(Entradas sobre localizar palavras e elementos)
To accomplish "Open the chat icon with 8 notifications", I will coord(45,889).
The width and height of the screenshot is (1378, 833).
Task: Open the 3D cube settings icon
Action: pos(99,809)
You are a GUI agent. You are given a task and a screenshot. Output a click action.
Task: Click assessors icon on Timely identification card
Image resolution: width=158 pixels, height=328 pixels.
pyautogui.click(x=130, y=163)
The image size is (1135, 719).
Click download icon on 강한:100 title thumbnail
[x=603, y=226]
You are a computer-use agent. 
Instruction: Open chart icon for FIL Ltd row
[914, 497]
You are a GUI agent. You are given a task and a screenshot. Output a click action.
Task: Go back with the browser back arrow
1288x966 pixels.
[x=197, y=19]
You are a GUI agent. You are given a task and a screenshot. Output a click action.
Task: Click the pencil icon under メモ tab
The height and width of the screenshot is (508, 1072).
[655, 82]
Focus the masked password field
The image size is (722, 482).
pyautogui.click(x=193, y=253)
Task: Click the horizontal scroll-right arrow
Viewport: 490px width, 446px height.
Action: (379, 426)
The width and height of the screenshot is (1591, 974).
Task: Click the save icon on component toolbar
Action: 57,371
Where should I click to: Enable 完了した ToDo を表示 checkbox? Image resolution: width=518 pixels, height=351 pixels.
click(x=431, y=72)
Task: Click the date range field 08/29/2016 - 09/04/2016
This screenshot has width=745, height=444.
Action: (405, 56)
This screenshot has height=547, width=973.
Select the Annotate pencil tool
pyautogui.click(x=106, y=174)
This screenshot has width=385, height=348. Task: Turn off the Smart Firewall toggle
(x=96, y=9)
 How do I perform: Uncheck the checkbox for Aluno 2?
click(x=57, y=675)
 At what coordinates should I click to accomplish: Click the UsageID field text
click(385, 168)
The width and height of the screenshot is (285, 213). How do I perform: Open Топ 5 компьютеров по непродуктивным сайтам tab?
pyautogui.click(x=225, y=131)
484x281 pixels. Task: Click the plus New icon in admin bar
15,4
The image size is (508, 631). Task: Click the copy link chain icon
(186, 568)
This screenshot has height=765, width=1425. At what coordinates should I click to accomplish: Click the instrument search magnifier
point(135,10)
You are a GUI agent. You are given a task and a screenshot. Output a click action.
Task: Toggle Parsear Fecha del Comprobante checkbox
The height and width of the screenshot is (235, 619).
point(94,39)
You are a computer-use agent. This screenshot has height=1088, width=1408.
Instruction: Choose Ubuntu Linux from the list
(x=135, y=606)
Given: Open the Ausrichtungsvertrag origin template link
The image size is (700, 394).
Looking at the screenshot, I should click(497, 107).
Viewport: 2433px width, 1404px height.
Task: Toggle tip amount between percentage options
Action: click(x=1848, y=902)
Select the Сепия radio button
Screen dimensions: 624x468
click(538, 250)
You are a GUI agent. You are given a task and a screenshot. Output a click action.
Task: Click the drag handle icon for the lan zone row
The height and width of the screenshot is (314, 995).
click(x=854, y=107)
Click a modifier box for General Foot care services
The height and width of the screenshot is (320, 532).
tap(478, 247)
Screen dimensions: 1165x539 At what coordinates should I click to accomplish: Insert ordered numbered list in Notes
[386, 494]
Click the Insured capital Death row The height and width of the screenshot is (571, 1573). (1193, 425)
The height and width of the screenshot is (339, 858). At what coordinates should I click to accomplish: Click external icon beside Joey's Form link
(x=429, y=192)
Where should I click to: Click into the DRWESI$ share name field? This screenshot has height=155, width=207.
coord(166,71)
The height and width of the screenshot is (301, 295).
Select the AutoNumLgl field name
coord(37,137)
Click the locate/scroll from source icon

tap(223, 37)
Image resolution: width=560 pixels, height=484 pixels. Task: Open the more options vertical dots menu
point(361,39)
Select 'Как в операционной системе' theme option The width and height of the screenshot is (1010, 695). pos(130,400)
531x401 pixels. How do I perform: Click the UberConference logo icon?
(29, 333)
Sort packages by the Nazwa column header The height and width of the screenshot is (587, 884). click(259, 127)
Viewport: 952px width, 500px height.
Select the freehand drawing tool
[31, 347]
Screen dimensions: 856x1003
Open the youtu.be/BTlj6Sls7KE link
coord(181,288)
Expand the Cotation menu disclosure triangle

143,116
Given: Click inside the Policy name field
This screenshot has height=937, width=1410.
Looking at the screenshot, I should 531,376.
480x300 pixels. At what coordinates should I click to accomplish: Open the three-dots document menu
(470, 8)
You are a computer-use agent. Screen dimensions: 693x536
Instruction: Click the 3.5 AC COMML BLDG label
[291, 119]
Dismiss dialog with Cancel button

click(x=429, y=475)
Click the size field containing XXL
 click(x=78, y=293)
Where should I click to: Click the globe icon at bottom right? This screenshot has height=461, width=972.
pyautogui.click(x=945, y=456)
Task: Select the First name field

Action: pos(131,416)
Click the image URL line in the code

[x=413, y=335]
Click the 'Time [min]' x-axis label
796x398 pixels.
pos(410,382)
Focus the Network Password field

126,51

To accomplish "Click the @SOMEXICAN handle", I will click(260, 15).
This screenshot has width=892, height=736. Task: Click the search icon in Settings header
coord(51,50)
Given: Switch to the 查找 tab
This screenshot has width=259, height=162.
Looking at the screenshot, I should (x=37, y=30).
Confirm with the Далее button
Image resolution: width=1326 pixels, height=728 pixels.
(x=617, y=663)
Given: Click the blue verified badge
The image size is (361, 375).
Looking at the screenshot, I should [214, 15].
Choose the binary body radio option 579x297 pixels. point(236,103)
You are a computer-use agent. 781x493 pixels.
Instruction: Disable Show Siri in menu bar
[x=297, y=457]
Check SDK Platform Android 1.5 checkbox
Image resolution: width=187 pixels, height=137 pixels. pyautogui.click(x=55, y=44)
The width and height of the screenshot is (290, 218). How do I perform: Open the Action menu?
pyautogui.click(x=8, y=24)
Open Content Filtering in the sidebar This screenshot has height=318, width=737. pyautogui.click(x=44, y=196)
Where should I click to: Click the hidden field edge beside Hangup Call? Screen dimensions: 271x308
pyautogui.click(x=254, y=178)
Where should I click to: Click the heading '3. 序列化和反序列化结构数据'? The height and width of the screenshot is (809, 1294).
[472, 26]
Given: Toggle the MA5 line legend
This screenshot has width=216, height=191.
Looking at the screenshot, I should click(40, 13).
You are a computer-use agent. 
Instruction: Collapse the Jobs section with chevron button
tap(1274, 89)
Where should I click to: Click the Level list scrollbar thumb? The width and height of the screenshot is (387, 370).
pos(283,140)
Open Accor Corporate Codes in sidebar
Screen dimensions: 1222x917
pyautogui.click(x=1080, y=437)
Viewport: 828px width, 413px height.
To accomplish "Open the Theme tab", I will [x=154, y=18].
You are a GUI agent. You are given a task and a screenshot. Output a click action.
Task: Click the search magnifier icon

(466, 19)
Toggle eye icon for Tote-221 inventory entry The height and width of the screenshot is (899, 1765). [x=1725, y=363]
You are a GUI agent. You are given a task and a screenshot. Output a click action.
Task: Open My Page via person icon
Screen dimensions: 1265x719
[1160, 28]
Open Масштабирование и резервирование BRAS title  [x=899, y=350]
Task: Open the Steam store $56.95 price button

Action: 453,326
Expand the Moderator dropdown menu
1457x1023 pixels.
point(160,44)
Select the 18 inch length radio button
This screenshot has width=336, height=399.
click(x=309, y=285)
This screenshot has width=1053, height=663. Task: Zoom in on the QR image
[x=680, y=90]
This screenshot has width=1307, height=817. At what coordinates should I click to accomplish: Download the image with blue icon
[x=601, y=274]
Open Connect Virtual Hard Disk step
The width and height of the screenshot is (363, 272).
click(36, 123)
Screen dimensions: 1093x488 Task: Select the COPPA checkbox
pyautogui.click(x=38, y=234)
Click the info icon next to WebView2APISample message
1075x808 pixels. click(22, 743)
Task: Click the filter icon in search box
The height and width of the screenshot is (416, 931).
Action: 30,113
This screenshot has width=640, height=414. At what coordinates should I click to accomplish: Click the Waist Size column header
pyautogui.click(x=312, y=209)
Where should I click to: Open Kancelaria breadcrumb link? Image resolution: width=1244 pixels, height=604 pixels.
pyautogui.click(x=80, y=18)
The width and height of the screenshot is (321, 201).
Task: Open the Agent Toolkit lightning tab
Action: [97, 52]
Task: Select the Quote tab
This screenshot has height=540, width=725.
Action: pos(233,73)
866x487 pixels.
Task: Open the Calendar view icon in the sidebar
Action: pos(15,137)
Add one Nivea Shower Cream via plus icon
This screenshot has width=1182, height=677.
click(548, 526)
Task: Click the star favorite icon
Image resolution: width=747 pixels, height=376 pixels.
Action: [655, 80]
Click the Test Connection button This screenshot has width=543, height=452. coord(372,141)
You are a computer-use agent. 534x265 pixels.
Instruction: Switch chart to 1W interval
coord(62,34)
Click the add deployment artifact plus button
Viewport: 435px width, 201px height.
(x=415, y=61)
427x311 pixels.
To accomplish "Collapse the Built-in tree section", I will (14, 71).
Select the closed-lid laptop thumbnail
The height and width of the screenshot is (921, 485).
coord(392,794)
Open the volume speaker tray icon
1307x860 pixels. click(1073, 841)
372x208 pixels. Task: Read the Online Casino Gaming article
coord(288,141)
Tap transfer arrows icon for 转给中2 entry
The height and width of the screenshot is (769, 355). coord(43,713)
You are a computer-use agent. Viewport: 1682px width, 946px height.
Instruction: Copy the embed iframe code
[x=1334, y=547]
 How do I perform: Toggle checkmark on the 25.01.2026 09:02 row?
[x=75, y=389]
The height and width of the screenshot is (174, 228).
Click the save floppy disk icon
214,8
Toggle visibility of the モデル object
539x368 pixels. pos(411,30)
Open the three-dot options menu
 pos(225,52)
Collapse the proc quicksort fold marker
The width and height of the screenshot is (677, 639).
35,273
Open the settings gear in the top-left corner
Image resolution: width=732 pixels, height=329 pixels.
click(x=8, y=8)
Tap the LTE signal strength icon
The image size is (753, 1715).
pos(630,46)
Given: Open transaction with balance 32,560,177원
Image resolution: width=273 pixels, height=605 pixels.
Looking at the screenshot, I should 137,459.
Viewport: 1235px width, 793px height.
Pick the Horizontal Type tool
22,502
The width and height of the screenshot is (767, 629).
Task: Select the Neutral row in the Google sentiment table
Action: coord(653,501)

> **O exercício**
Devolva sem nenhuma alteração tudo o que vai da linha que contém "Given: Click inside the Policy name field" até a linha que contém "(x=617, y=663)", incluindo as duas.

> **Resposta do exercício**
Given: Click inside the Policy name field
This screenshot has height=937, width=1410.
Looking at the screenshot, I should 531,376.
480x300 pixels. At what coordinates should I click to accomplish: Open the three-dots document menu
(470, 8)
You are a computer-use agent. Screen dimensions: 693x536
Instruction: Click the 3.5 AC COMML BLDG label
[291, 119]
Dismiss dialog with Cancel button

click(x=429, y=475)
Click the size field containing XXL
 click(x=78, y=293)
Where should I click to: Click the globe icon at bottom right? This screenshot has height=461, width=972.
pyautogui.click(x=945, y=456)
Task: Select the First name field

Action: pos(131,416)
Click the image URL line in the code

[x=413, y=335]
Click the 'Time [min]' x-axis label
796x398 pixels.
pos(410,382)
Focus the Network Password field

126,51

To accomplish "Click the @SOMEXICAN handle", I will click(260, 15).
This screenshot has width=892, height=736. Task: Click the search icon in Settings header
coord(51,50)
Given: Switch to the 查找 tab
This screenshot has width=259, height=162.
Looking at the screenshot, I should (x=37, y=30).
Confirm with the Далее button
Image resolution: width=1326 pixels, height=728 pixels.
(x=617, y=663)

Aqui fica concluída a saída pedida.